Пересмотр политических дел, на котором так настаивал Сахаров, касался, в соответствии с его подсчетами, которыми он поделился со мной, около 3 000 узников, включая сидевших за антисоветскую агитацию, уклонение от армейской службы, измену родине, «религиозные преступления» или по сфабрикованным делам. Около 600 человек были известны «Международной амнистии» поименно. Число 3 000 было рассчитано исходя из того, что в каждом лагере, в каждой тюрьме находились один-два политических заключенных.
Казалось, Горбачев не хотел прислушиваться к просьбам Сахарова. В результате свой первый год на свободе Сахаров провел в подвешенном состоянии, не являясь врагом или другом. Он мог заниматься своей научной работой. Но ему все еще не особо доверяли, потому что не выпускали за границу, и предположение о том, что он может рассказать западному правительству государственные секреты, очень огорчало его. Государственная машина все еще игнорировала его, причем не только органы внутренних дел, но даже те организации, которые занимались правами человека.
В то же время он рисковал потерять своих сторонников на Западе и в среде диссидентов. «Я не уверен, что он все еще в нашей команде», — говорил мне Буковский. Проблема была в том, что реформы продвигались очень медленно, поэтому многие на Западе не были убеждены, что серьезные перемены возможны. Они сомневались, стоило ли Сахарову идти на компромисс с Горбачевым ради усиления советской экономики. Политическое влияние Андрея было ограничено как слабым состоянием его здоровья, так и неопределенным статусом: он не был сторонником режима и не противостоял ему.

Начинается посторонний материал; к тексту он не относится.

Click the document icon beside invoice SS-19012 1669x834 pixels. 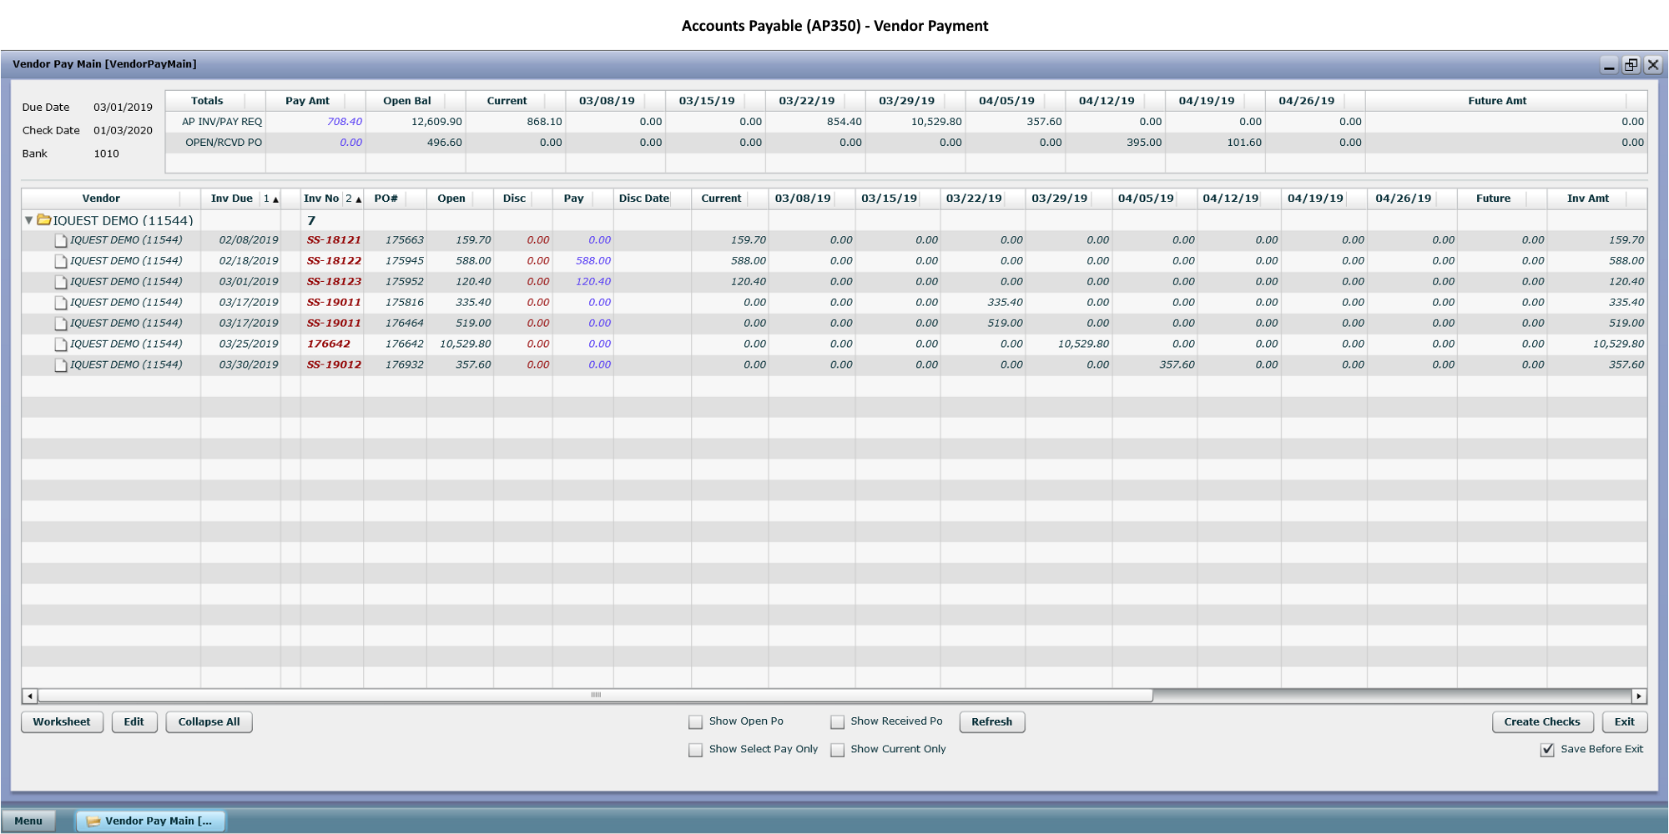[60, 364]
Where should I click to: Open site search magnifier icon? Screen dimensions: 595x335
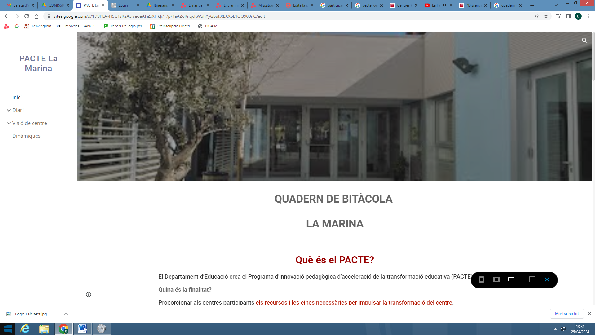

В конце концов 15 января 1988 года Сахаров и Горбачев обменялись рукопожатием во время обеда, устроенного Международным фондом за выживание человечества. Запад недолюбливал этот фонд, потому что его основал Арманд Хаммер, американский бизнесмен, известный своими многочисленными сделками с СССР еще при Ленине, а также потому, что в нем участвовали просоветски настроенные деятели различных стран, включая друга Кима Филби — писателя Грэма Грина. Андрей передал Горбачеву список из 200 человек, которых все еще держали в тюрьмах. И все же многим было странно видеть его — «бывшего диссидента», как теперь его называла пресса[150], на одной платформе с западным левым крылом, которое всегда поддерживало политику Кремля, противопоставляя ее политике президента США.
И вновь в Москву
Вернувшись в Москву 9 марта 1988 года, я понял, как далеко еще до обретения свободы. В аэропорту офицеры таможни обыскали мой багаж и очень обрадовались, обнаружив несколько экземпляров журнала «Континент» со списком политических заключенных, составленным Кронидом Любарским, и другие антисоветские материалы. Другие пассажиры отшатнулись от меня, как только прибыл агент КГБ, одетый во фланелевые брюки и спортивную куртку, с клетчатым галстуком, и принялся изучать журнал. Особенно его заинтересовало опубликованное там мое интервью с Сахаровым, взятое у Андрея больше года назад.